About this task »
Reprint all entries without any alteration.

....

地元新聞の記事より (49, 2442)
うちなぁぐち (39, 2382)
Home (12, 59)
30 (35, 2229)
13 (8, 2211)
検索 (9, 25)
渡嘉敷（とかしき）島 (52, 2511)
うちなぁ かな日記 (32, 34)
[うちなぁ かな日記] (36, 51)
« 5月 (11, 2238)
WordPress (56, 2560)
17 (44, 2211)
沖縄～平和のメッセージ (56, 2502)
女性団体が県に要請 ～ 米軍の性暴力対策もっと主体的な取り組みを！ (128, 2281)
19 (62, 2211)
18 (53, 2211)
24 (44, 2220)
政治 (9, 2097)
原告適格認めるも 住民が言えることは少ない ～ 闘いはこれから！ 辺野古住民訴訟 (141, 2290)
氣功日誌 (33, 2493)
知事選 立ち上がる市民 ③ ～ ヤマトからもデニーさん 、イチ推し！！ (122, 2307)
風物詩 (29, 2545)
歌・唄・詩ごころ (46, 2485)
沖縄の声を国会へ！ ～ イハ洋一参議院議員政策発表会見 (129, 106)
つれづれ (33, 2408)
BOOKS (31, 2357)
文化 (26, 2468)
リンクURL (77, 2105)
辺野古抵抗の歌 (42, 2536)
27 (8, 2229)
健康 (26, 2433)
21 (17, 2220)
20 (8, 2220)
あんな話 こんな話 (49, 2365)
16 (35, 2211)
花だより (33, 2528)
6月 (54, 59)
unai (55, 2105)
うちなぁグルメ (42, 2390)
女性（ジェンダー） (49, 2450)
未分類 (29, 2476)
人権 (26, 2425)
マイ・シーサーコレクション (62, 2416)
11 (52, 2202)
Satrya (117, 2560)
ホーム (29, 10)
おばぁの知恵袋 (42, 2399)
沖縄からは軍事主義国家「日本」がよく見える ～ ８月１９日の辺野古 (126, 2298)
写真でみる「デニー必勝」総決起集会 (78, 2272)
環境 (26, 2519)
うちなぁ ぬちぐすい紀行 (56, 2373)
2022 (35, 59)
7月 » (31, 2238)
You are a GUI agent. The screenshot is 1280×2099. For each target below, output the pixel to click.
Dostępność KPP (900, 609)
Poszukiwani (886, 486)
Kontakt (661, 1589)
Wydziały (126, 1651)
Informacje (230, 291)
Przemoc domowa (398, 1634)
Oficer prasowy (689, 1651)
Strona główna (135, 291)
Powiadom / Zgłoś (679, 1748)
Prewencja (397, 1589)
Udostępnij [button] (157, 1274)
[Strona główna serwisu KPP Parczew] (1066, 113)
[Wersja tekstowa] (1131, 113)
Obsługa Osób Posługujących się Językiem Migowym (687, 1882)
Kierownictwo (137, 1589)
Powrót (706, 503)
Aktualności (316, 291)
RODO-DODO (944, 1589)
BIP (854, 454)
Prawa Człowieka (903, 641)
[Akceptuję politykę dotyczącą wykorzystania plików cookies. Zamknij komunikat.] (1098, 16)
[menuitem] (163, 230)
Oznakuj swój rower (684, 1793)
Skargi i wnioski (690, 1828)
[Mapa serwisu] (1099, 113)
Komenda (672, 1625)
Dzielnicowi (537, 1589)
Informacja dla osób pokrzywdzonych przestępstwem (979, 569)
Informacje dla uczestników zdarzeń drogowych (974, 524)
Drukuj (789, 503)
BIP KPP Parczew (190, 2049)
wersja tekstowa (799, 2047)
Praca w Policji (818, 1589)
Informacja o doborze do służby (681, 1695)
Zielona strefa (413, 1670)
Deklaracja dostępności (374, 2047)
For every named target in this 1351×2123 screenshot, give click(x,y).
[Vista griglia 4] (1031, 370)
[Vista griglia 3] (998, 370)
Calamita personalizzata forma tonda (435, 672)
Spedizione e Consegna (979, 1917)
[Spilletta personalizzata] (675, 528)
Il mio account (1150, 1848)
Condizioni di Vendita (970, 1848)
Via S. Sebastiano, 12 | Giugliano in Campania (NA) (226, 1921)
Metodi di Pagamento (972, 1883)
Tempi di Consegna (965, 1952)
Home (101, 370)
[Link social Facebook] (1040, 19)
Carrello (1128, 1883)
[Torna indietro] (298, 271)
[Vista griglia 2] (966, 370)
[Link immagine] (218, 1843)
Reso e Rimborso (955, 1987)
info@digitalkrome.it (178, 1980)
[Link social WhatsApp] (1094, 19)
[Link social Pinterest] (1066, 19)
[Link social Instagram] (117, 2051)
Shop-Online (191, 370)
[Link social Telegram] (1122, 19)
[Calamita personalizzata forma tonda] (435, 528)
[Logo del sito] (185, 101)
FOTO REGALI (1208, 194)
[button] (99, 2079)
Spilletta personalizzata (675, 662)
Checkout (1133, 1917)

....

The answer »
地元新聞の記事より (49, 2442)
うちなぁぐち (39, 2382)
Home (12, 59)
30 (35, 2229)
13 (8, 2211)
検索 (9, 25)
渡嘉敷（とかしき）島 (52, 2511)
うちなぁ かな日記 (32, 34)
[うちなぁ かな日記] (36, 51)
« 5月 (11, 2238)
WordPress (56, 2560)
17 (44, 2211)
沖縄～平和のメッセージ (56, 2502)
女性団体が県に要請 ～ 米軍の性暴力対策もっと主体的な取り組みを！ (128, 2281)
19 (62, 2211)
18 (53, 2211)
24 (44, 2220)
政治 (9, 2097)
原告適格認めるも 住民が言えることは少ない ～ 闘いはこれから！ 辺野古住民訴訟 (141, 2290)
氣功日誌 (33, 2493)
知事選 立ち上がる市民 ③ ～ ヤマトからもデニーさん 、イチ推し！！ (122, 2307)
風物詩 (29, 2545)
歌・唄・詩ごころ (46, 2485)
沖縄の声を国会へ！ ～ イハ洋一参議院議員政策発表会見 (129, 106)
つれづれ (33, 2408)
BOOKS (31, 2357)
文化 (26, 2468)
リンクURL (77, 2105)
辺野古抵抗の歌 (42, 2536)
27 (8, 2229)
健康 (26, 2433)
21 (17, 2220)
20 (8, 2220)
あんな話 こんな話 (49, 2365)
16 (35, 2211)
花だより (33, 2528)
6月 (54, 59)
unai (55, 2105)
うちなぁグルメ (42, 2390)
女性（ジェンダー） (49, 2450)
未分類 (29, 2476)
人権 (26, 2425)
マイ・シーサーコレクション (62, 2416)
11 (52, 2202)
Satrya (117, 2560)
ホーム (29, 10)
おばぁの知恵袋 (42, 2399)
沖縄からは軍事主義国家「日本」がよく見える ～ ８月１９日の辺野古 (126, 2298)
写真でみる「デニー必勝」総決起集会 (78, 2272)
環境 (26, 2519)
うちなぁ ぬちぐすい紀行 (56, 2373)
2022 (35, 59)
7月 » (31, 2238)
You are a GUI agent. The screenshot is 1280×2099. For each target below, output the pixel to click.
Dostępność KPP (900, 609)
Poszukiwani (886, 486)
Kontakt (661, 1589)
Wydziały (126, 1651)
Informacje (230, 291)
Przemoc domowa (398, 1634)
Oficer prasowy (689, 1651)
Strona główna (135, 291)
Powiadom / Zgłoś (679, 1748)
Prewencja (397, 1589)
Udostępnij [button] (157, 1274)
[Strona główna serwisu KPP Parczew] (1066, 113)
[Wersja tekstowa] (1131, 113)
Obsługa Osób Posługujących się Językiem Migowym (687, 1882)
Kierownictwo (137, 1589)
Powrót (706, 503)
Aktualności (316, 291)
RODO-DODO (944, 1589)
BIP (854, 454)
Prawa Człowieka (903, 641)
[Akceptuję politykę dotyczącą wykorzystania plików cookies. Zamknij komunikat.] (1098, 16)
[menuitem] (163, 230)
Oznakuj swój rower (684, 1793)
Skargi i wnioski (690, 1828)
[Mapa serwisu] (1099, 113)
Komenda (672, 1625)
Dzielnicowi (537, 1589)
Informacja dla osób pokrzywdzonych przestępstwem (979, 569)
Informacje dla uczestników zdarzeń drogowych (974, 524)
Drukuj (789, 503)
BIP KPP Parczew (190, 2049)
wersja tekstowa (799, 2047)
Praca w Policji (818, 1589)
Informacja o doborze do służby (681, 1695)
Zielona strefa (413, 1670)
Deklaracja dostępności (374, 2047)
For every named target in this 1351×2123 screenshot, give click(x,y).
[Vista griglia 4] (1031, 370)
[Vista griglia 3] (998, 370)
Calamita personalizzata forma tonda (435, 672)
Spedizione e Consegna (979, 1917)
[Spilletta personalizzata] (675, 528)
Il mio account (1150, 1848)
Condizioni di Vendita (970, 1848)
Via S. Sebastiano, 12 | Giugliano in Campania (NA) (226, 1921)
Metodi di Pagamento (972, 1883)
Tempi di Consegna (965, 1952)
Home (101, 370)
[Link social Facebook] (1040, 19)
Carrello (1128, 1883)
[Torna indietro] (298, 271)
[Vista griglia 2] (966, 370)
[Link immagine] (218, 1843)
Reso e Rimborso (955, 1987)
info@digitalkrome.it (178, 1980)
[Link social WhatsApp] (1094, 19)
[Link social Pinterest] (1066, 19)
[Link social Instagram] (117, 2051)
Shop-Online (191, 370)
[Link social Telegram] (1122, 19)
[Calamita personalizzata forma tonda] (435, 528)
[Logo del sito] (185, 101)
FOTO REGALI (1208, 194)
[button] (99, 2079)
Spilletta personalizzata (675, 662)
Checkout (1133, 1917)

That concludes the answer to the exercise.